The blockade of tobacco advertising
After Merkel, former short-term health minister Spahn, who always had good ideas, and current health minister I-see-good-out-and-rich-Klöckner spoke out in favour of a ban on tobacco advertising 'before the end of this year', new targets are being set every hour after heated and smoky debates. There is talk of 2020 and 2021, then again of a gradual abolition of cinema advertising from 2022.
The fact that, in contrast to tax breaks for high earners and increases in road traffic fines except for MPs' official cars, the haze line is not so clear at the turn of the year is simply due to the fact.
After all, Germany is the only country in the EU that has been throwing the guidelines and recommendations of the WHO (World Health Organisation - the H stands for health) to the wind for years. Of course, recommendations are not binding vis-à-vis the legislative powers, but one does not want to be on a blue haze list, let alone a grey list, like banks of independent countries. Therefore, it is time for some movement on this smoky issue.
It burns from both sides of the glow stick
Most recently, due to the absurd speculation that young people could be seduced into tobacco consumption when they see billboards, although everyone knows that young people only look at their smartphones, a study was initiated by the Rehsmart Institute, which found that advertising can present health benefits of certain cigarette brands that would not become known without advertising measures. This can be seen in neighbouring France. There, distribution is a monopoly business, and the state-subsidised corporation thus supports tobacco-producing countries that are former colonies. Plausible argumentation of the government: 'then at least they don't produce cocaine'.
The advertising ban has been established there for many years and the novice smokers do not even know how to start their nicotine addiction and smoke the herb they still know from their parents.

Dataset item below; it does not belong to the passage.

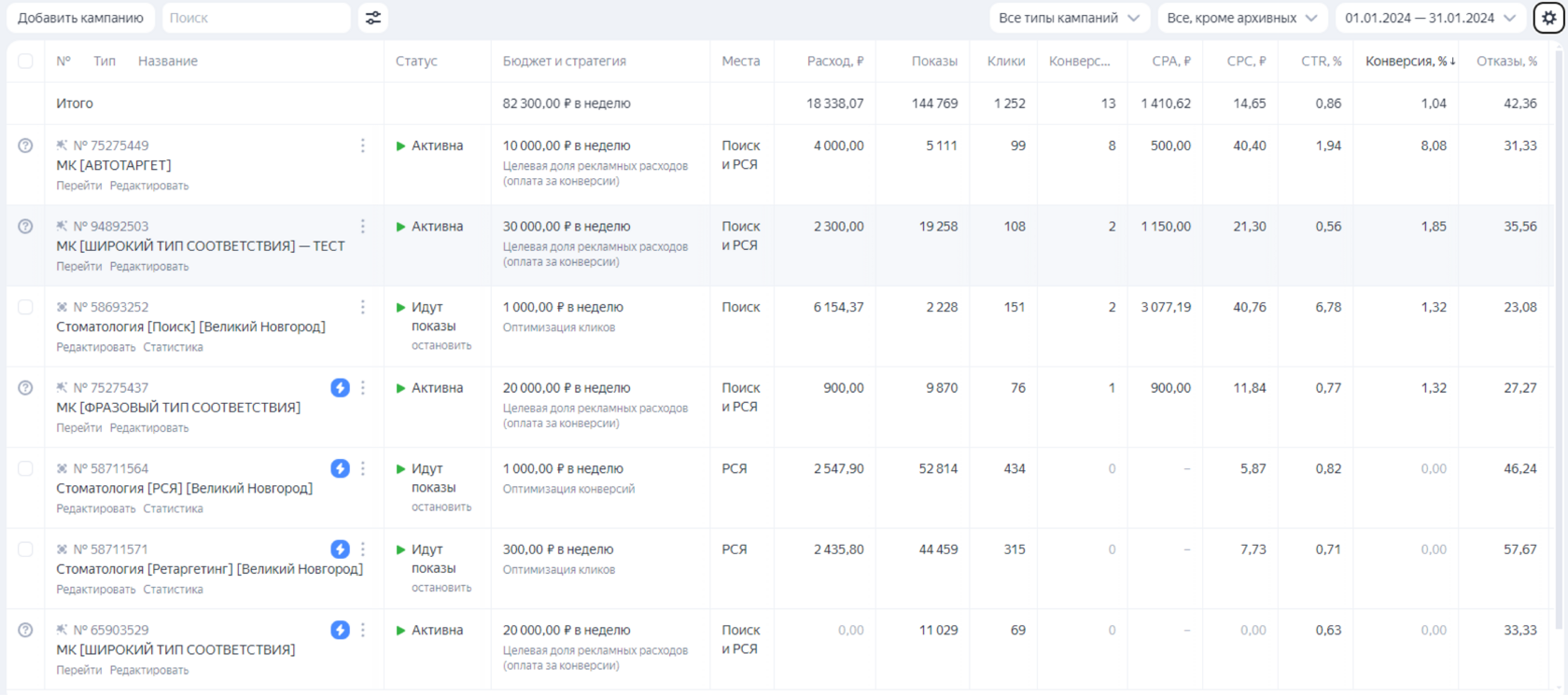
Task: Open three-dot menu for МК [АВТОТАРГЕТ]
Action: (363, 146)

Since only 2.25% of the 4000 substances released in a cigarette are demonstrably harmful to health, the fantastic effect as an antidote to environmental pollution does not come into play at all in this way.
Independent research findings support turnaround
The plans, which even the lungs of the Union cannot oppose, foresee the abolition of cinema advertising for previews of films intended for viewers under 18 years of age. The compromise: whether and what is smoked in the films remains unaffected. The fog in the minds of CDU/CSU politicians cleared after the findings of a research panel headed by Prof. Mahlborrow were casually summarised with the words 'you can really smoke cigarette advertising in your pipe'.
This step is understandable, especially since mobile phones are banned in cinemas and the danger of holding something else in one's hand is far too great. Of course, one does not want the generation that is supposed to finance cancer research with their own hands to lose their limbs prematurely due to arteriosclerosis.
The lobby does not hold
What is unthinkable in many sectors of the economy is proving true in the tobacco industry. For more than 30 years, the investments in cancer research and the steadily increasing tax levies were the deathblow argument of the lobbyists. It was not allowed to happen that declining tobacco consumption also caused declining tax revenues. So the prices were regulated by graduated levies in agreement in such a way that the sum never even stagnated at any time. No one would have gained if smokers actually gave up their addiction - unless in favour of some other tax-friendly addiction.
The alternative of banning advertisements with disgusting images because they are unpleasant at supermarket checkouts and replacing them with friendly slogans like: 'Buy cancer', 'We offer blood vessel clogging guarantee' or 'Enjoy your coffin nail - it could be your last' could not turn the tobacco tide either. Perhaps the next step is that smoking on neighbours' balconies is no longer seen as personal freedom, assault with smoke is punished as a negligent health hazard, and offering a cigarette to a fellow human being when asked is classified as an offence of intentional damage to health.